The most recent statement by a Pennsylvania appellate court on the seizure requirement is found in Roberts v. Gibson, 214 Pa. Super. 220, 251 A.2d 799 (1969), in which appellant asserted that allegations in appellee's original complaint interfered with the good will of his business. He claimed that this interference caused him embarrassment and loss of prestige, and that he had to neglect his business to defend against the charges. In dicta, our Court said ". . . to date in Pennsylvania no recovery has been allowed for malicious use of process unless there was some interference with the plaintiff's person or property in the earlier litigation. See Publix Drug Co. v.
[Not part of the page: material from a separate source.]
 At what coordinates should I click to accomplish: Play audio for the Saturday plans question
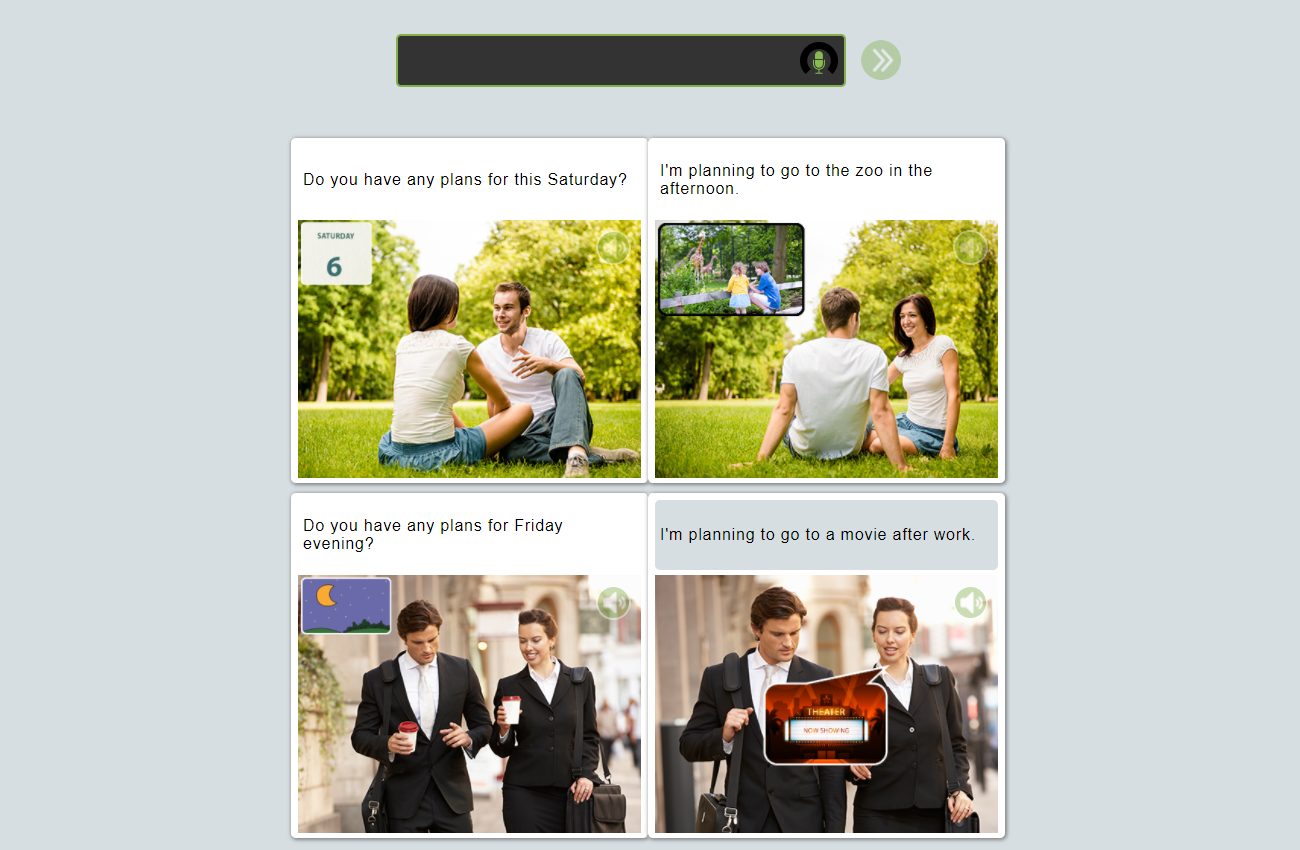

Breyer Ice Cream Co., 347 Pa. 346, 32 A.2d 413 (1943); King v. Bernstein, 199 Pa. Super. 180, 184 A.2d 510 (1962) . . . . Under an old case . . . the plaintiff's property must have been seized for an action of malicious use of process to lie. See Mayer v. Walter, 64 Pa. 283 (1870). There is no allegation that Roberts' property was seized by attachment or otherwise, or even that his license was suspended pending disposition of the charges against him." supra, 214 Pa. Super. at 224, 251 A.2d at 801.*fn5
[ 256 Pa. Super. Page 80]
We believe that this long-standing rule of law, reiterated unequivocally and repeatedly by the appellate courts of Pennsylvania, should be retained. In reaching this conclusion, we recall the words of our Supreme Court in the seminal case of Kramer v. Stock, supra at 118: "There is probably great difficulty in devising a system on the subject which would be free from inconvenience to one party or the other." The competing interests were aptly articulated by the District of Columbia Court of Appeals in reaffirming its adherence to the seizure requirement: "Some sort of balance has to be struck between the social interests in preventing unconscionable suits and in permitting honest assertion of supposed rights. These interests conflict because a suit which its author thinks honest may look unconscionable to a jury. Soffos v. Eaton, 80 U.S.App.D.C. 306, 307, 152 F.2d 682, 683 (1945). The Oregon Supreme Court recently retained the seizure requirement and stated: "[W]e might not in the first instance adopt the rule. . . . But this case is not the first instance, and the rule as we have stated it does make some contribution insofar as it holds a plaintiff to notice of circumstances or procedures that subject a defendant to immediate interference or extraordinary risk of harm. O'Toole v. Franklin, supra, 279 Or. at , 569 P.2d at 564-565. We agree with this analysis. Accordingly, we hold that the rule of law followed in Pennsylvania for almost 140 years should be retained until such time as the Supreme Court overrules it or the legislature acts to change it. Hillbrook Apartments, Inc. v. Nyce Crete Co., 237 Pa. Super. 565, 352 A.2d 148 (1975); Crowell Office Equipment v. Krug, 213 Pa. Super. 261, 247 A.2d 657 (1968); Commonwealth v. Poundstone, 200 Pa. Super. 416, 188 A.2d 830 (1963).*fn6
[ 256 Pa. Super. Page 81]
Accordingly, we affirm the order of the lower court granting appellee's demurrer.